The rest of the cast all embodied their roles well, including the rather surreal experience of the wannabe dentist changing sex overnight (from other reviews online, it appears sex change is a big thing in performances of DNA). Once again I did prefer the first night version of this as portrayed by Naomi Hollands, but I think that for me it felt more of a female character.

Having said this, I don't really want it to appear critical of cast Y, because I don't doubt that if I had only seen the second evening, I would have delighted in the whole performance. Its very much a personal feel for the performances I think, like whether you are in the David Tennant or Tom Baker camp or you were  the Sean Connery or Daniel Craig supporter. Both casts had their own perspective on the play and style, and not one of them was wrong, its just I had a personal preference. However I am sure that this was the devious point of the youth theatre in doing this and I hope that there were a good few people who did witness the two performances to see the differences themselves.

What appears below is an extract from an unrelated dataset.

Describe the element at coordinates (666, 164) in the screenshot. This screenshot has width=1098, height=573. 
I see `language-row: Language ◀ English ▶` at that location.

Once again a mention of director Christopher Gorry must be required, with this following Honk (review here) and Sweeney Todd (review here), Mr Gorry has created three excellent shows from his young performers, bringing out all the talent that is obviously within them. While Meryl Couper's design altered enough from the Antigone set the previous week to make the feel nice and different with the excellent addition of the leaf litter both a visual and on my second evening in the second row, an aromatic delight. Also nice sound work from Martin Thompson, subtle and simple. Well when it wasn't trying to kill its audience anyway.

Once again a delight of a show, which undoubtedly was in its high points during the excellent interchanges between Lea and Phil. Lovely and dark stuff and a pleasure to see.


Performance reviewed: Friday 25th and Saturday 26th July 2014 at the Royal & Derngate (Royal), Northampton. 

DNA was performed at the Royal & Derngate (Royal) by the Royal & Derngate Young Actors Company on the 25th and 26th July, 2014.